Based on the above, the results of the present work encourage further research to understand how the microscopic processes involved in muscle contraction are manifested at a macro-level in the whole muscle. In this context, we afford a new conceptual and experimental framework to extend the current applications of elastography in muscle biomechanics. Thus, we provide the first results assessing the longitudinal shortening of skeletal muscle through elastography and a ligand-binding approach, suggesting a plausible link to the molecular phenomena underlying muscle functions. On this matter, it should be pointed out that muscle contraction does not depend solely on the characteristics of the cross-bridge binding, so these molecular interpretations could partially explain the characterized muscle mechanical properties. In addition, we are aware that additional evidence from more direct characterization methods is needed to confirm the predictions of the present work regarding the contractile dynamics at the sarcomere level. We believe the microendoscopy could be helpful in this regard75,76,77. Beyond these considerations, the data and methods described here could be the basis to continue delving into the implications of the ligand-binding behaviors in skeletal muscle biomechanics.
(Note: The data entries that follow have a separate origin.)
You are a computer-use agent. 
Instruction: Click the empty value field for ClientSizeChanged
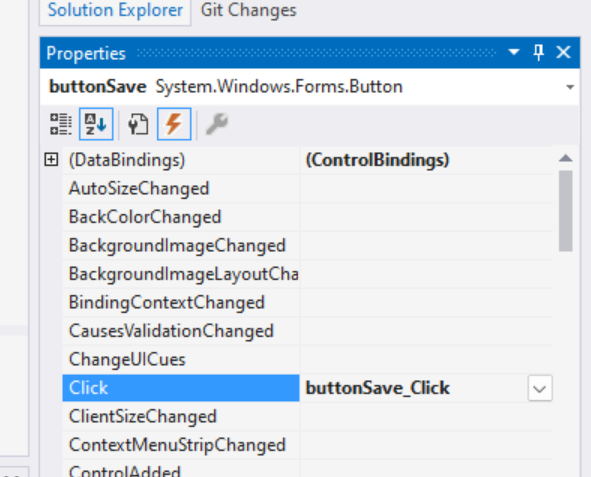click(x=427, y=417)
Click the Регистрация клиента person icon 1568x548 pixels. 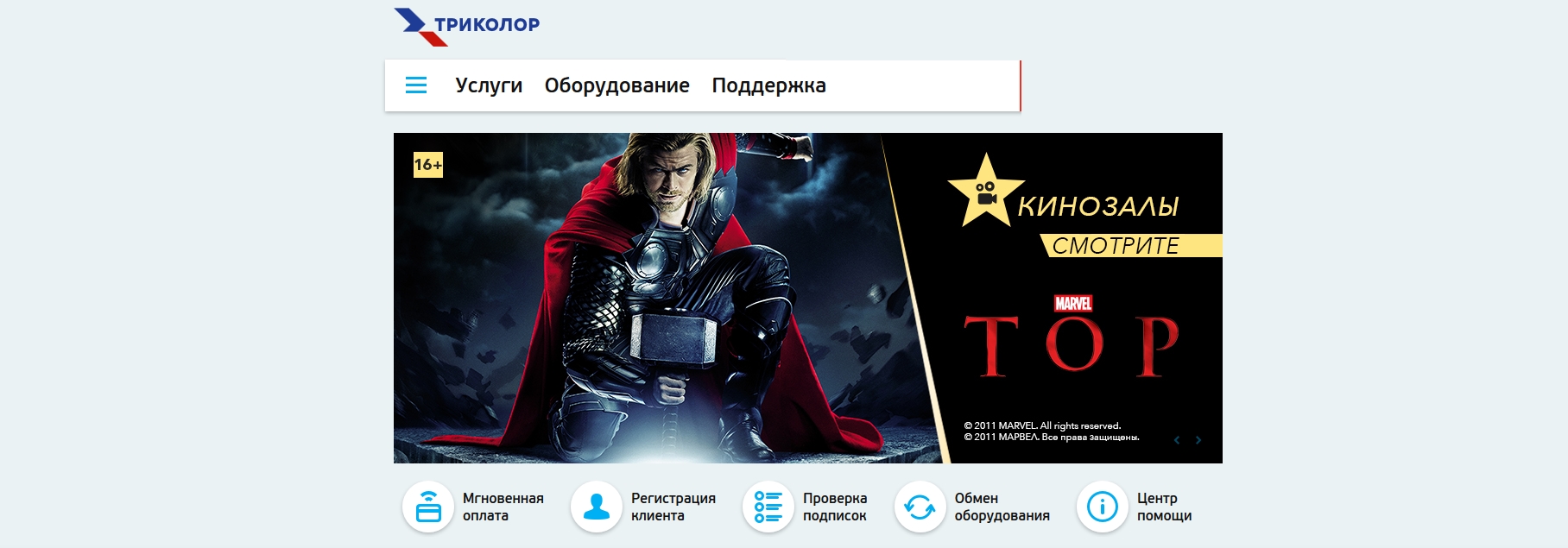coord(597,507)
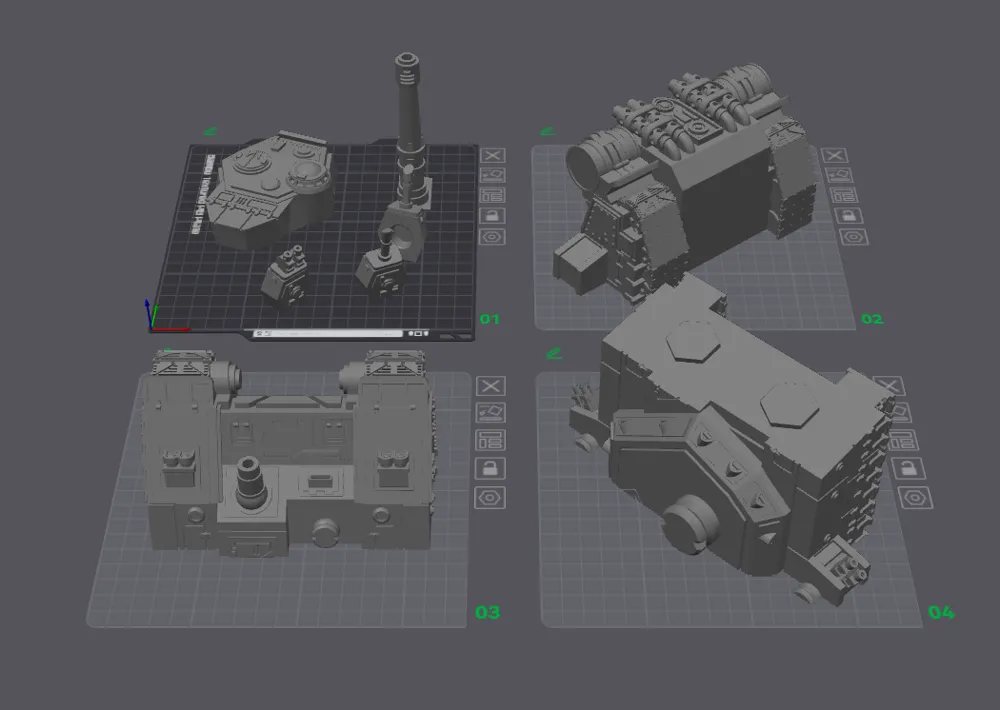1000x710 pixels.
Task: Click the green pencil next to plate 04
Action: point(555,352)
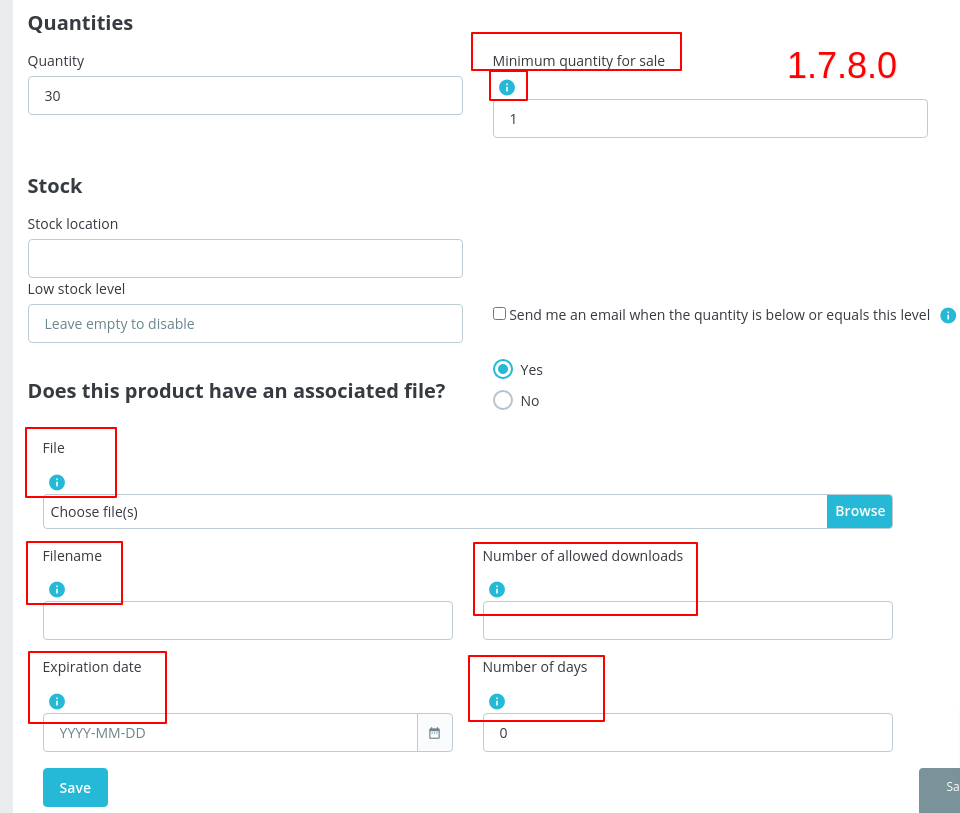This screenshot has width=960, height=813.
Task: Save the product changes
Action: coord(75,787)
For example, this work could contribute an advance regarding the estimation of individual muscle forces through elastography, as previous studies have proposed14,15,22,78. Our future work will tend to address these challenges mentioned above.

Conclusions

The present work provides a new framework to assess load sharing during torque production by characterizing the longitudinal deformation of synergistic muscles through measurements of its shear elasticity. In particular, it describes a novel elastography-driven approach to characterize the distinctive role of each synergistic muscle in generating the total joint torque during the isometric flexion of the elbow joint. This approach allowed obtaining the \(C\left(\tau \right)\) coefficients from the \({\mu }_{L}\) values of the BB, BR, and BA, which exhibited typical ligand-binding dynamics that could be related to the different functions of each muscle in force generation as torque increases. Specifically, the results of the work suggest that the H, C+, and C− dynamics could be the underlying mechanisms, at the molecular level, of the contractile behavior of each synergistic muscle during the load-sharing. In addition, based on the direct relationship between \(C\left(\tau \right)\) and the fraction saturation \(Y\), our results also suggest that this coefficient could indicate the amount of cross-bridges attached as a function of torque. Therefore, this work extends the applications of elastography by showing its possible utility in inferring contractile processes at different scales that determine the biomechanical properties of the whole skeletal muscle.